Records supplied.

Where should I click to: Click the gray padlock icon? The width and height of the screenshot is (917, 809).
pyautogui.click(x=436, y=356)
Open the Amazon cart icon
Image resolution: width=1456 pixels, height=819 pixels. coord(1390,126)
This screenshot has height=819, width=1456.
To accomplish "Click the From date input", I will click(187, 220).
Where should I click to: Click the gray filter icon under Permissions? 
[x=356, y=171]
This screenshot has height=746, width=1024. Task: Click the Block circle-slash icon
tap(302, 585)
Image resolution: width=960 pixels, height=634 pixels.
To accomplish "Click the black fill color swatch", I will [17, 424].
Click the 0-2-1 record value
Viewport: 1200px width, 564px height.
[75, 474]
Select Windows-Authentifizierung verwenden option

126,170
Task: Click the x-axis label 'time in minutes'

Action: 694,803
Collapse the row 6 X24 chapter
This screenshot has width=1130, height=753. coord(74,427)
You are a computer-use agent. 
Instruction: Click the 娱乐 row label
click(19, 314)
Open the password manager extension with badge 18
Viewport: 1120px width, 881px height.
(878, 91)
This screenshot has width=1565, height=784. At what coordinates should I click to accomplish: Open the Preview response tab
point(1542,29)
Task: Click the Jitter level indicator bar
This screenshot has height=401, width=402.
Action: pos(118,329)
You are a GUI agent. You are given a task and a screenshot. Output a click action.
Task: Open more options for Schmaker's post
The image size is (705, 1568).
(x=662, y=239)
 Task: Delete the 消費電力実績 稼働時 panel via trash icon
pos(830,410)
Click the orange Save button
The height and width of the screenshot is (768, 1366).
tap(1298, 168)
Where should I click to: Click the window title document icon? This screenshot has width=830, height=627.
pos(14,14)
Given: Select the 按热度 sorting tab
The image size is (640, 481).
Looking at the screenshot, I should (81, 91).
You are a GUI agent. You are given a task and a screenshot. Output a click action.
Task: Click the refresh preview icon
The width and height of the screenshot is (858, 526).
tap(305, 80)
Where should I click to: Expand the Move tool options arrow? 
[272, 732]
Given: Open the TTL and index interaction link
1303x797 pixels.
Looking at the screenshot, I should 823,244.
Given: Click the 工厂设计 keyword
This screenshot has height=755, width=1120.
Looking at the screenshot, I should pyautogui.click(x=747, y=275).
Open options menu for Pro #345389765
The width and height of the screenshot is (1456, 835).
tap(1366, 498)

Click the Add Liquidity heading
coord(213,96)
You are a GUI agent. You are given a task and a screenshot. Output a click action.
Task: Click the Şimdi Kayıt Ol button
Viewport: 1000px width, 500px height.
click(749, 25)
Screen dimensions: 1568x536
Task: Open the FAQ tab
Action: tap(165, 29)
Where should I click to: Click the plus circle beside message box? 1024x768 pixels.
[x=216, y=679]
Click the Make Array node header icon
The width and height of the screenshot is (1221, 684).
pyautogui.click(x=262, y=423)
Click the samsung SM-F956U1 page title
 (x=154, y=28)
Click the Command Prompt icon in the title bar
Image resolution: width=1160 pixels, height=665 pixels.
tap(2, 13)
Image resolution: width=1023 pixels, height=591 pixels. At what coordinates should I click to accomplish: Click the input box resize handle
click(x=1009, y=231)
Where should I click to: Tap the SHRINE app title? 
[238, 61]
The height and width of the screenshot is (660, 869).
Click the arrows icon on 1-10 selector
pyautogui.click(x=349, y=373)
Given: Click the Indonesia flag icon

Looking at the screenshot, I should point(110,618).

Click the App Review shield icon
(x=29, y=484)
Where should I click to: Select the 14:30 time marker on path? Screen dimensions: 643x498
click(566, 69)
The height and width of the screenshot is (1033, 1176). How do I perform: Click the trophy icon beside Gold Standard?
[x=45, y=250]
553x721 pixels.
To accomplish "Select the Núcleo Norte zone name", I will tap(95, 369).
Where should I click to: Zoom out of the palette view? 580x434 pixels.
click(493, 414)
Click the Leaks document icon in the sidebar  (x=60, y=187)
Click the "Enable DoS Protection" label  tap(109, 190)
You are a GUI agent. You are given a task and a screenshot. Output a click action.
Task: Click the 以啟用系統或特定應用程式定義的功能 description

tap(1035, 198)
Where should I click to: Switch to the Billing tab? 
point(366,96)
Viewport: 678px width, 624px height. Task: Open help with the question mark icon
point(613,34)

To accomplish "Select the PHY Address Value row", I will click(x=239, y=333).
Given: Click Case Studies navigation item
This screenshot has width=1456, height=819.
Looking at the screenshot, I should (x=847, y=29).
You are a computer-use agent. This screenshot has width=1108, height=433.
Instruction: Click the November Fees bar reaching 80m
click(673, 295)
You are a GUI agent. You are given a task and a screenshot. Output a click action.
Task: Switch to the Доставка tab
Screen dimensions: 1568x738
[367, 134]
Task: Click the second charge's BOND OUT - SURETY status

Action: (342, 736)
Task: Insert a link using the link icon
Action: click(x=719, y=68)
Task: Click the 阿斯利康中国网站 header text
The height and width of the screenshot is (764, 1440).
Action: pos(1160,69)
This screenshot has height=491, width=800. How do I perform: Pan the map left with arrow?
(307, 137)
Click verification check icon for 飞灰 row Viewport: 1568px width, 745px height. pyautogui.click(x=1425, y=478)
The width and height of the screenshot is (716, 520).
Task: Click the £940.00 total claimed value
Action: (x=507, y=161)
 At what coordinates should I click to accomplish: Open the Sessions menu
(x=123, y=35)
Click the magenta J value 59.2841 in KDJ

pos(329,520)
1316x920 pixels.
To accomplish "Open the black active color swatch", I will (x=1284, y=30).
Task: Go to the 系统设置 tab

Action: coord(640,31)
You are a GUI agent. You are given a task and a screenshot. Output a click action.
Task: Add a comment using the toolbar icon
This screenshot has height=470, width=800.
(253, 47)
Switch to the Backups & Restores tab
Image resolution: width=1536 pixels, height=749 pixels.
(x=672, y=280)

What is asked. Rewrite every line of the items above with "Output a click action" replaced by "Return a single click action", leaving everything else unchanged.

Correct answer.
Where should I click to: Click the gray padlock icon? The width and height of the screenshot is (917, 809).
pyautogui.click(x=436, y=356)
Open the Amazon cart icon
Image resolution: width=1456 pixels, height=819 pixels. coord(1390,126)
This screenshot has height=819, width=1456.
To accomplish "Click the From date input", I will click(187, 220).
Where should I click to: Click the gray filter icon under Permissions? 
[x=356, y=171]
This screenshot has height=746, width=1024. Task: Click the Block circle-slash icon
tap(302, 585)
Image resolution: width=960 pixels, height=634 pixels.
To accomplish "Click the black fill color swatch", I will [17, 424].
Click the 0-2-1 record value
Viewport: 1200px width, 564px height.
[75, 474]
Select Windows-Authentifizierung verwenden option

126,170
Task: Click the x-axis label 'time in minutes'

Action: 694,803
Collapse the row 6 X24 chapter
This screenshot has width=1130, height=753. coord(74,427)
You are a computer-use agent. 
Instruction: Click the 娱乐 row label
click(19, 314)
Open the password manager extension with badge 18
Viewport: 1120px width, 881px height.
(878, 91)
This screenshot has width=1565, height=784. At what coordinates should I click to accomplish: Open the Preview response tab
point(1542,29)
Task: Click the Jitter level indicator bar
This screenshot has height=401, width=402.
Action: pos(118,329)
You are a GUI agent. You are given a task and a screenshot. Return a single click action.
Task: Open more options for Schmaker's post
The image size is (705, 1568).
(x=662, y=239)
 Task: Delete the 消費電力実績 稼働時 panel via trash icon
pos(830,410)
Click the orange Save button
The height and width of the screenshot is (768, 1366).
tap(1298, 168)
Where should I click to: Click the window title document icon? This screenshot has width=830, height=627.
pos(14,14)
Given: Select the 按热度 sorting tab
The image size is (640, 481).
Looking at the screenshot, I should (81, 91).
You are a GUI agent. You are given a task and a screenshot. Return a single click action.
Task: Click the refresh preview icon
The width and height of the screenshot is (858, 526).
tap(305, 80)
Where should I click to: Expand the Move tool options arrow? 
[272, 732]
Given: Open the TTL and index interaction link
1303x797 pixels.
Looking at the screenshot, I should 823,244.
Given: Click the 工厂设计 keyword
This screenshot has height=755, width=1120.
Looking at the screenshot, I should pyautogui.click(x=747, y=275).
Open options menu for Pro #345389765
The width and height of the screenshot is (1456, 835).
tap(1366, 498)

Click the Add Liquidity heading
coord(213,96)
You are a GUI agent. You are given a task and a screenshot. Return a single click action.
Task: Click the Şimdi Kayıt Ol button
Viewport: 1000px width, 500px height.
click(749, 25)
Screen dimensions: 1568x536
Task: Open the FAQ tab
Action: tap(165, 29)
Where should I click to: Click the plus circle beside message box? 1024x768 pixels.
[x=216, y=679]
Click the Make Array node header icon
The width and height of the screenshot is (1221, 684).
pyautogui.click(x=262, y=423)
Click the samsung SM-F956U1 page title
 (x=154, y=28)
Click the Command Prompt icon in the title bar
Image resolution: width=1160 pixels, height=665 pixels.
tap(2, 13)
Image resolution: width=1023 pixels, height=591 pixels. At what coordinates should I click to accomplish: Click the input box resize handle
click(x=1009, y=231)
Where should I click to: Tap the SHRINE app title? 
[238, 61]
The height and width of the screenshot is (660, 869).
Click the arrows icon on 1-10 selector
pyautogui.click(x=349, y=373)
Given: Click the Indonesia flag icon

Looking at the screenshot, I should point(110,618).

Click the App Review shield icon
(x=29, y=484)
Where should I click to: Select the 14:30 time marker on path? Screen dimensions: 643x498
click(566, 69)
The height and width of the screenshot is (1033, 1176). How do I perform: Click the trophy icon beside Gold Standard?
[x=45, y=250]
553x721 pixels.
To accomplish "Select the Núcleo Norte zone name", I will tap(95, 369).
Where should I click to: Zoom out of the palette view? 580x434 pixels.
click(493, 414)
Click the Leaks document icon in the sidebar  (x=60, y=187)
Click the "Enable DoS Protection" label  tap(109, 190)
You are a GUI agent. You are given a task and a screenshot. Return a single click action.
Task: Click the 以啟用系統或特定應用程式定義的功能 description

tap(1035, 198)
Where should I click to: Switch to the Billing tab? 
point(366,96)
Viewport: 678px width, 624px height. Task: Open help with the question mark icon
point(613,34)

To accomplish "Select the PHY Address Value row", I will click(x=239, y=333).
Given: Click Case Studies navigation item
This screenshot has width=1456, height=819.
Looking at the screenshot, I should (x=847, y=29).
You are a computer-use agent. This screenshot has width=1108, height=433.
Instruction: Click the November Fees bar reaching 80m
click(673, 295)
You are a GUI agent. You are given a task and a screenshot. Return a single click action.
Task: Switch to the Доставка tab
Screen dimensions: 1568x738
[367, 134]
Task: Click the second charge's BOND OUT - SURETY status

Action: (342, 736)
Task: Insert a link using the link icon
Action: click(x=719, y=68)
Task: Click the 阿斯利康中国网站 header text
The height and width of the screenshot is (764, 1440).
Action: pos(1160,69)
This screenshot has height=491, width=800. How do I perform: Pan the map left with arrow?
(307, 137)
Click verification check icon for 飞灰 row Viewport: 1568px width, 745px height. pyautogui.click(x=1425, y=478)
The width and height of the screenshot is (716, 520).
Task: Click the £940.00 total claimed value
Action: (x=507, y=161)
 At what coordinates should I click to accomplish: Open the Sessions menu
(x=123, y=35)
Click the magenta J value 59.2841 in KDJ

pos(329,520)
1316x920 pixels.
To accomplish "Open the black active color swatch", I will (x=1284, y=30).
Task: Go to the 系统设置 tab

Action: coord(640,31)
You are a GUI agent. You are given a task and a screenshot. Return a single click action.
Task: Add a comment using the toolbar icon
This screenshot has height=470, width=800.
(253, 47)
Switch to the Backups & Restores tab
Image resolution: width=1536 pixels, height=749 pixels.
(x=672, y=280)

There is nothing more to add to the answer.